Às vésperas das folias de carnaval, a Câmara Legislativa do Distrito Federal (CLDF) mudou o tom e teve um momento de descontração, sem pautas de valor verdadeiramente políticas, e enfatizou a importância do evento para o DF.
Há parlamentares que gostam e não gostam de curtir o momento, mas a defesa pela movimentação da cidade em fins culturais e financeiros é consenso entre os colegas.
O deputado distrital Pastor Daniel de Castro (PP) destacou que “pessoalmente, não gosta de carnaval”, mas que “respeita a liberdade das pessoas”, reconhecendo que “o carnaval gera divisas para o DF”.
Conhecido por estar sempre em eventos culturais do DF, como no famoso “Samba da Tia Zélia”, localizado na Vila Planalto, o deputado Fábio Félix (Psol) celebrou a chegada da festa, garantindo que essa traz avanços locais.
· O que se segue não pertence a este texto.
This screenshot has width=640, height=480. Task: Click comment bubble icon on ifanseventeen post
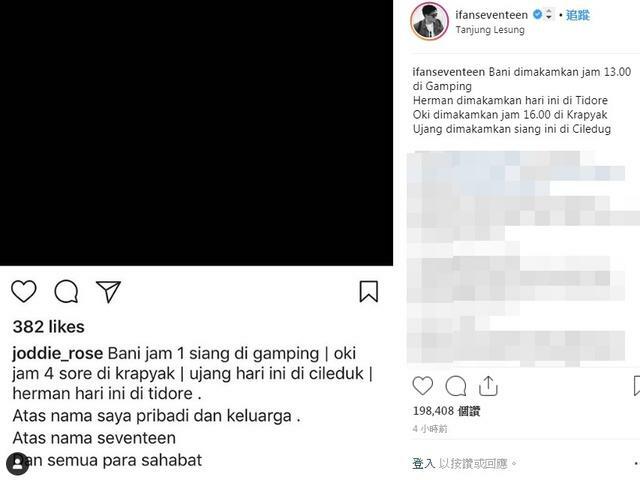coord(456,386)
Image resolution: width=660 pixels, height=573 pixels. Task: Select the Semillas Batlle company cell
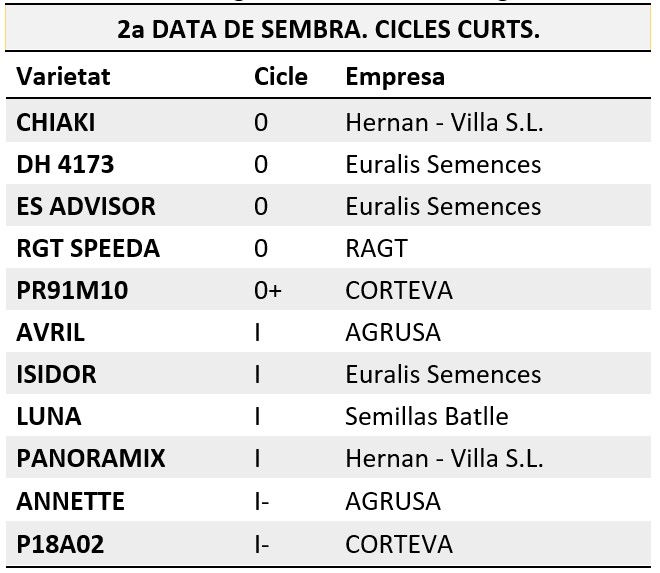tap(427, 416)
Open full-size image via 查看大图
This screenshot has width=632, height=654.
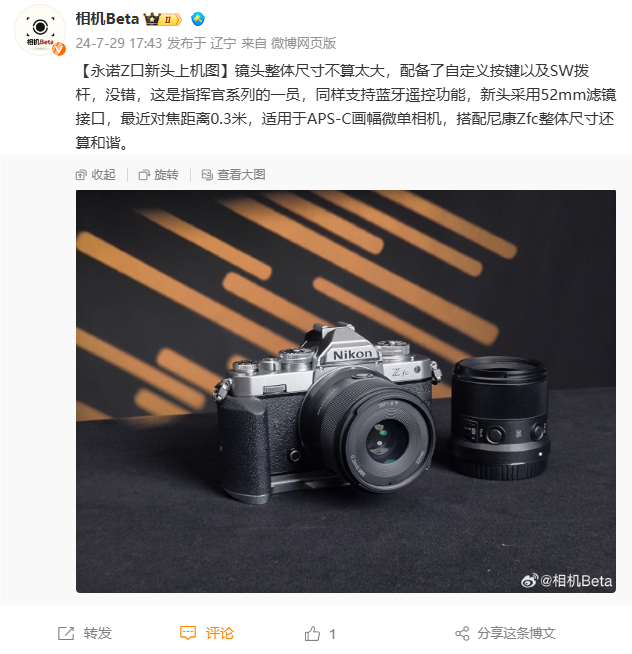(234, 175)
“Lutamos muito para que houvesse financiamento público do carnaval. É uma festa popular que fomenta a economia da cidade”, afirma.
Félix ressaltou que “Brasília tem blocos incríveis” e que deve ser um momento de alegria e respeito, prezando por um ambiente amigável sem a presença de preconceitos, como machismo, homofobia e racismo. “Um carnaval livre de violência”, diz.
Ele lembrou ainda que a locomoção será democratizada, com tarifa zero no feriado. “Você que vai curtir a folia ou circular para qualquer lugar da cidade vai poder usar o ônibus e o metrô de graça”, comentou.
Números e confrontos
De acordo com a Secretaria de Estado de Cultura e Economia Criativa do DF, 260 bloquinhos de carnaval se inscreveram para a seleção da festa de rua deste ano.
Para que o movimento aconteça, o secretário Cláudio Abrantes, em entrevista ao programa CB.Poder, destacou na última quarta-feira (26) que “esse ano, foram investidos R$ 8,5 milhões no carnaval”.
O trabalho feito para chegar a esses números não agradam, no entanto, a todos. O deputado Thiago Manzoni (PL) é contra o financiamento.
“Não vejo como obrigação do Estado destinar nenhum centavo ao carnaval. O Estado tem outras prioridades”, pontuou.